Es hat in der Kulturgeschichte der Menschheit lange gedauert, die Unberührbarkeit des Toten zu überwinden. Von Zärtlichkeit, Waschung, Salbung und Verhüllung künden die christlichen Trauerarbeiten. Die Performance der beiden Künstlerinnen zu den elektronischen Klängen der Musikgruppe 48nord stellte eine spannungsvolle Annäherung dar, zwischen der mit Kamera beobachtenden Stephanie Movall und der Tänzerin Stephanie Tietz, die in einem langen Prozess im Reich zwischen Leben und Tod, die Kontraktionen ihres Körpers Moment für Moment abgibt, fragend, sich fügend, am Ende zärtlich.

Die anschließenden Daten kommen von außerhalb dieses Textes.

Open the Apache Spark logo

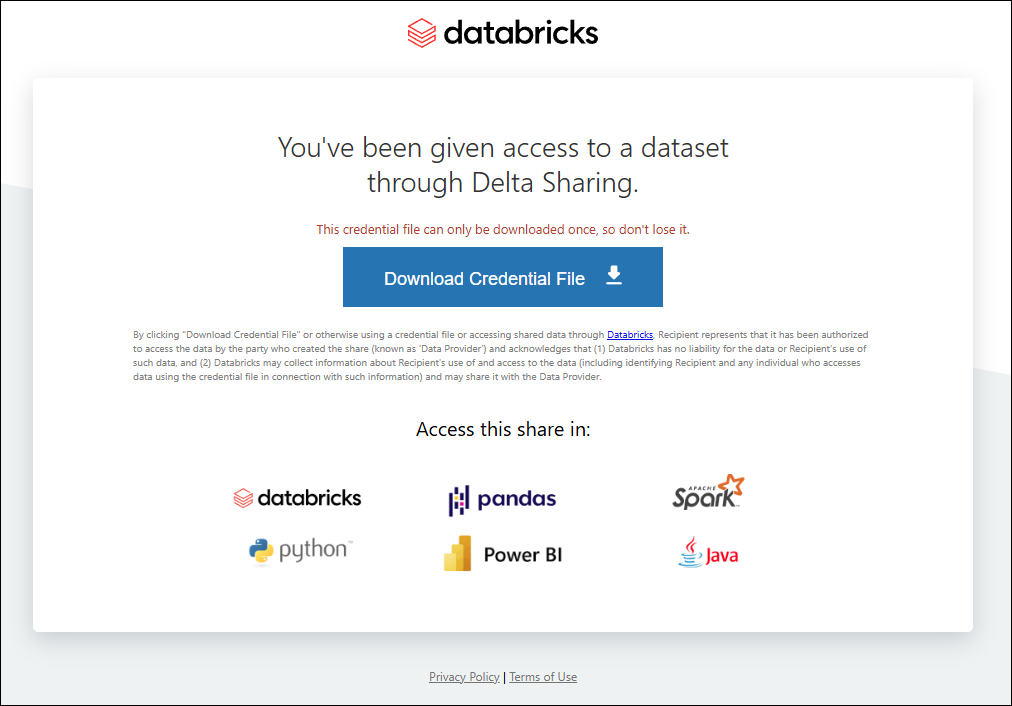(x=709, y=492)
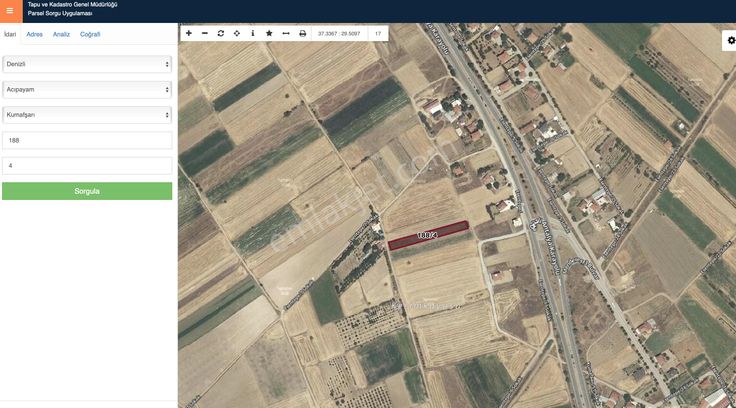Click the red outlined 188/4 parcel
Screen dimensions: 736x408
(x=428, y=234)
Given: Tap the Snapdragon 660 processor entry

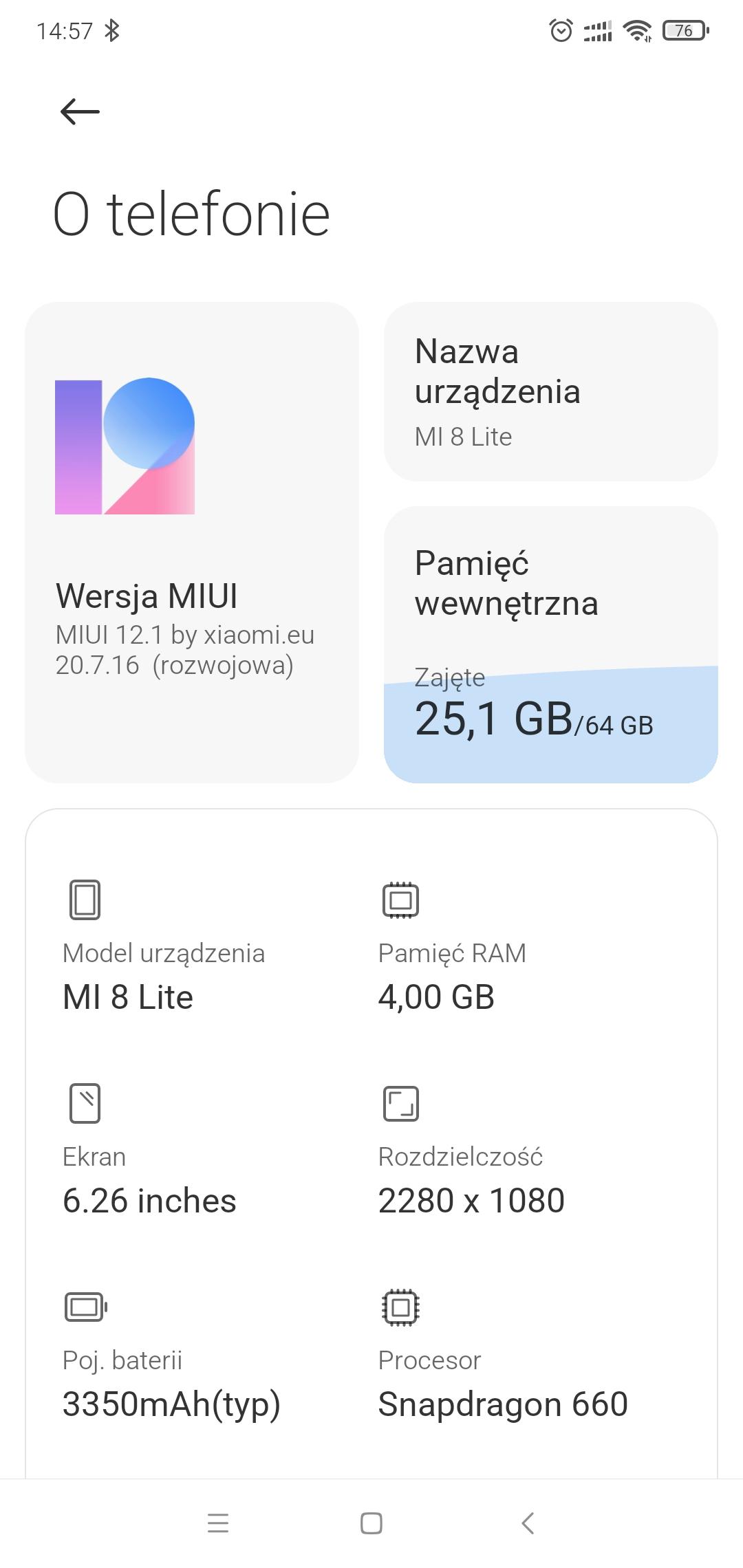Looking at the screenshot, I should [502, 1404].
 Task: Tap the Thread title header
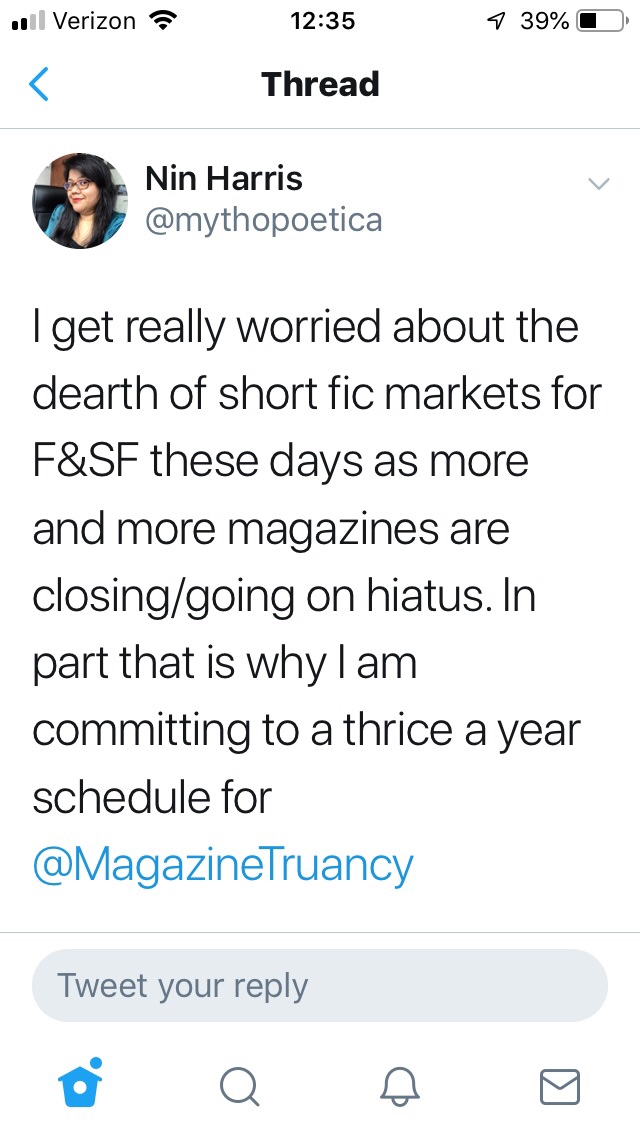(x=320, y=84)
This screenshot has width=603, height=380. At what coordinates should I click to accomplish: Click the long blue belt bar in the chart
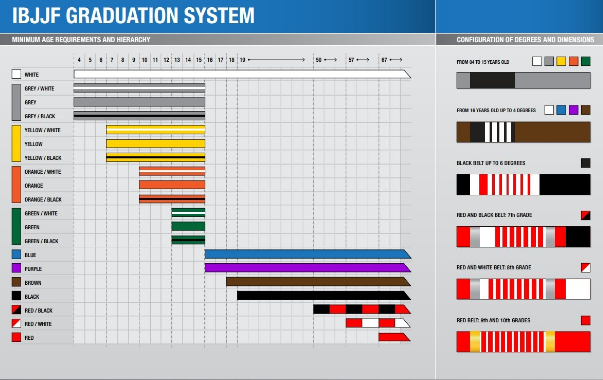(x=308, y=254)
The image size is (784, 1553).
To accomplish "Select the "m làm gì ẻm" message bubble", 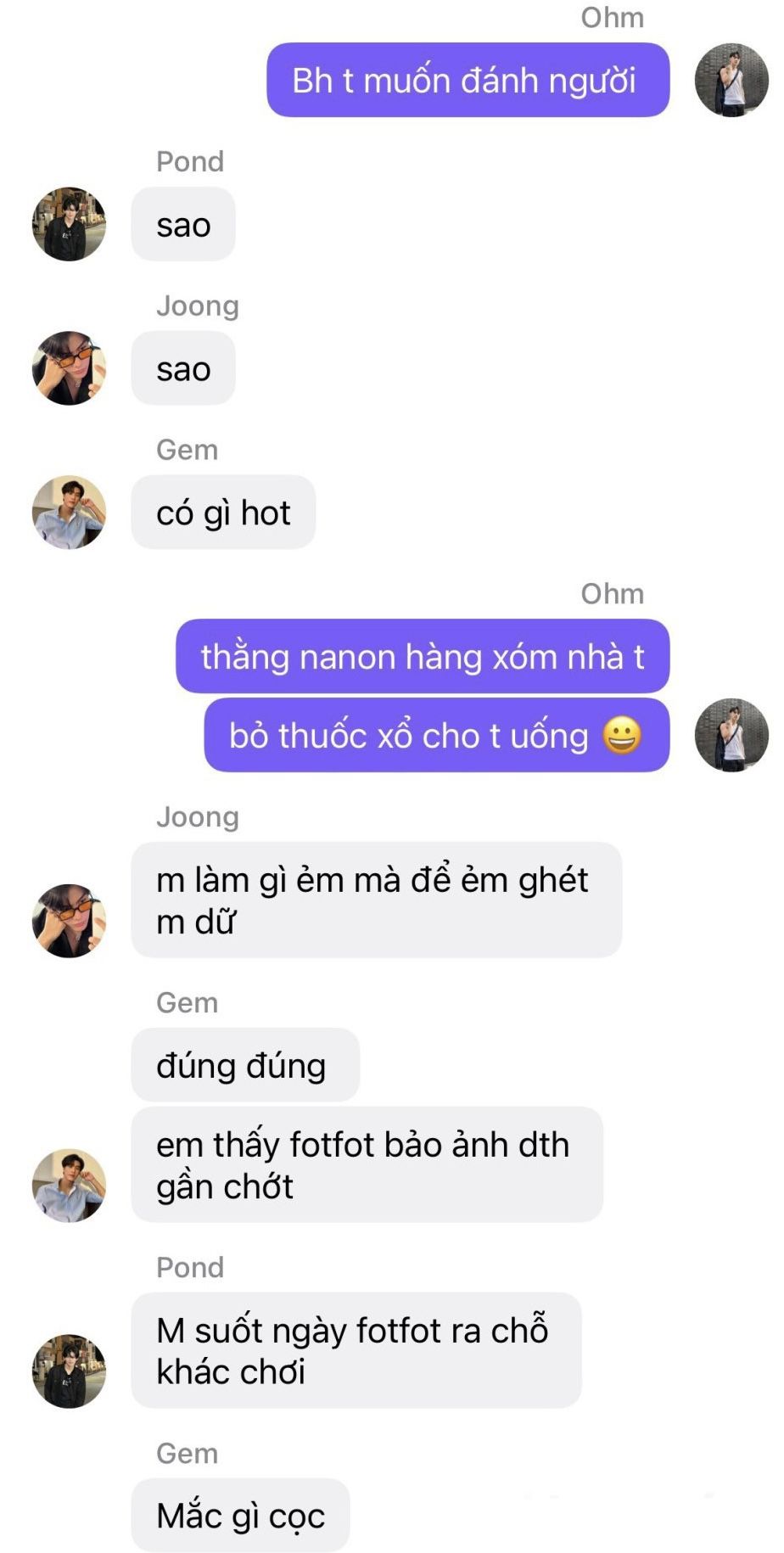I will coord(377,900).
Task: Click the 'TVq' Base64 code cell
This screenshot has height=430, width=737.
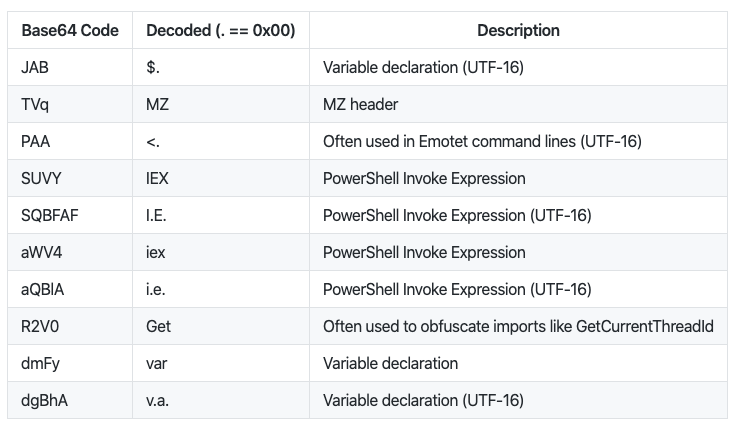Action: [36, 105]
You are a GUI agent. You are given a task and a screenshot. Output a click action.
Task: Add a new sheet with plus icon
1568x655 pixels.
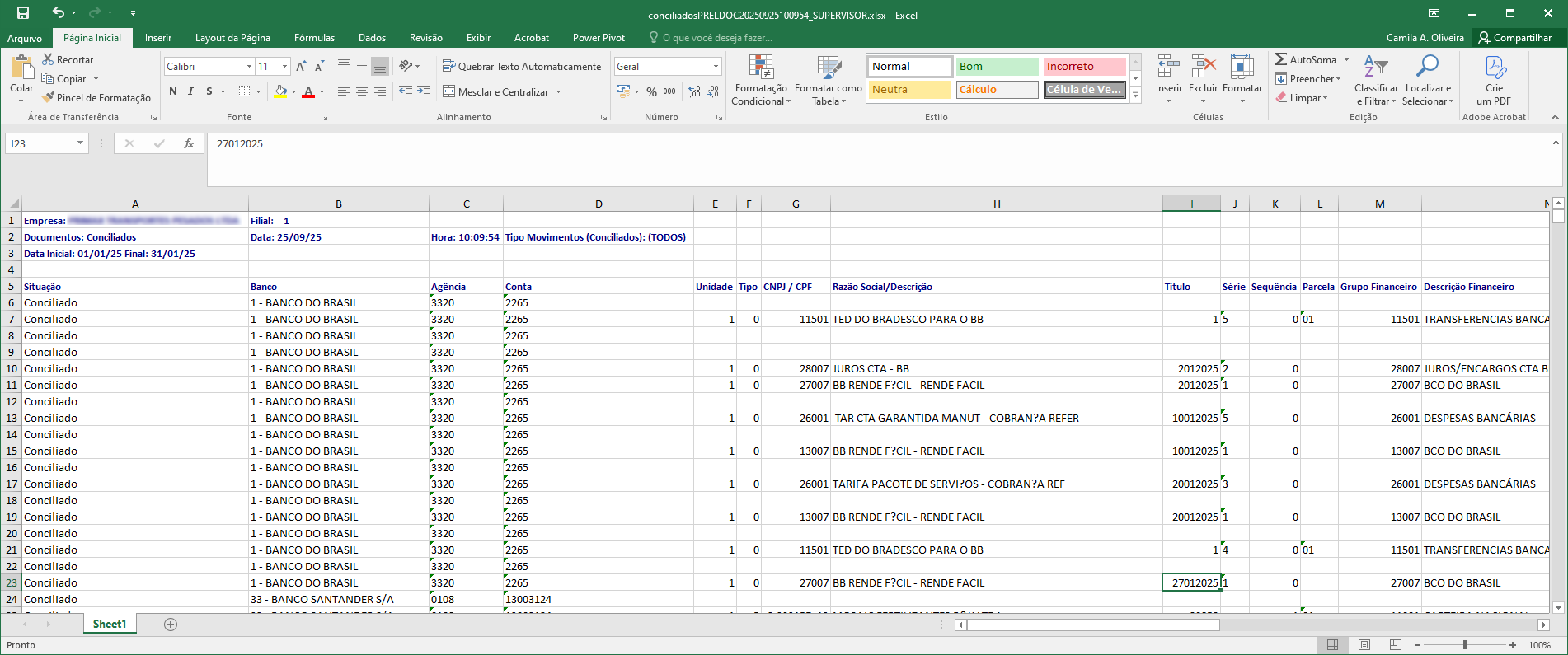171,625
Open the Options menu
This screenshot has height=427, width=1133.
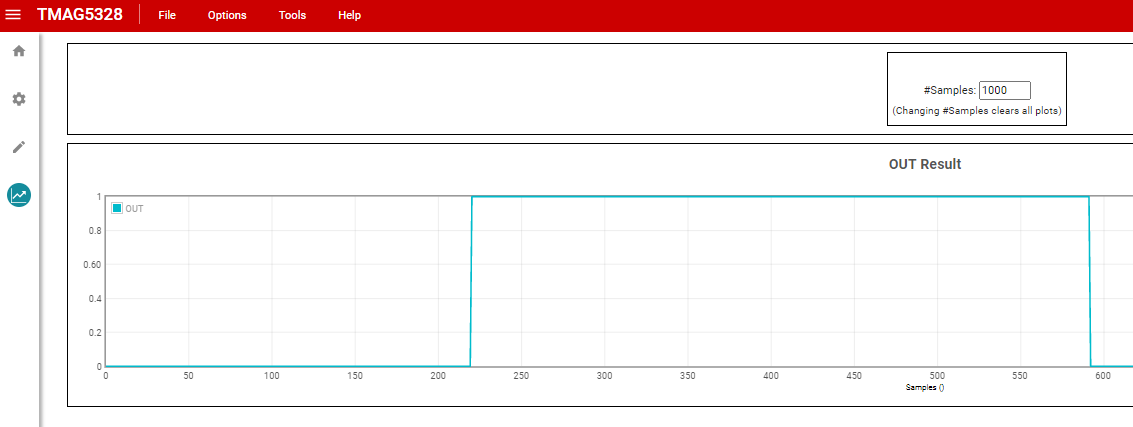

Beide, am Boden liegend bewegen im Aushauchen ihr Hände aufeinander zu. Die kleinsten Entladungen der Muskulatur bis in Füße, die Zehen, das ist fantastisch getanzt. Eine heilsame Atmospäre der Unschuld. Ganz im Leben dagegen scheinen die Arbeiten von Kristin Brunner zu dem Thema zu stehen. In den Regalen eines Schranks, sind fetischartige Stoffpuppen, Blumengestecke und sinister bunt bemalte Totenköpfe. Sie wirken wie die lithurgischen Utensilien eines Candomblé-Priesters oder Santero der synkretistischen Santeria. Das erinnert an das Reich der karibischen und brasilianischen Barone und Ogune, die selbst ja so etwas wie eine kultische Transitzone zwischen Leben und Tod bevölkern.
Das verwundert auch nicht, denn Kristin Brunner, in Mexico City geboren, studierte in München unter anderem Ethnologie. Wunderschön und rein ornamental „Huipil Chichihuaucuauco“, ein Gewand mit Stickereien in einem Metalspind, der vor den Fenstern des Gastateliers wie ein Tor zur Meditation wirkt, die Welt wenigstens für eine Weile zu verlassen.
Am Donnerstg, 12. Juli, 19 Uhr Texte von Sela Miller, Gesangsbegleitung Barbara Bittner.
Die Ausstellung ist von Mittwoch bis Sonntag, 16:00 bis 20:00 Uhr, geöffnet. Der Eintritt ist frei.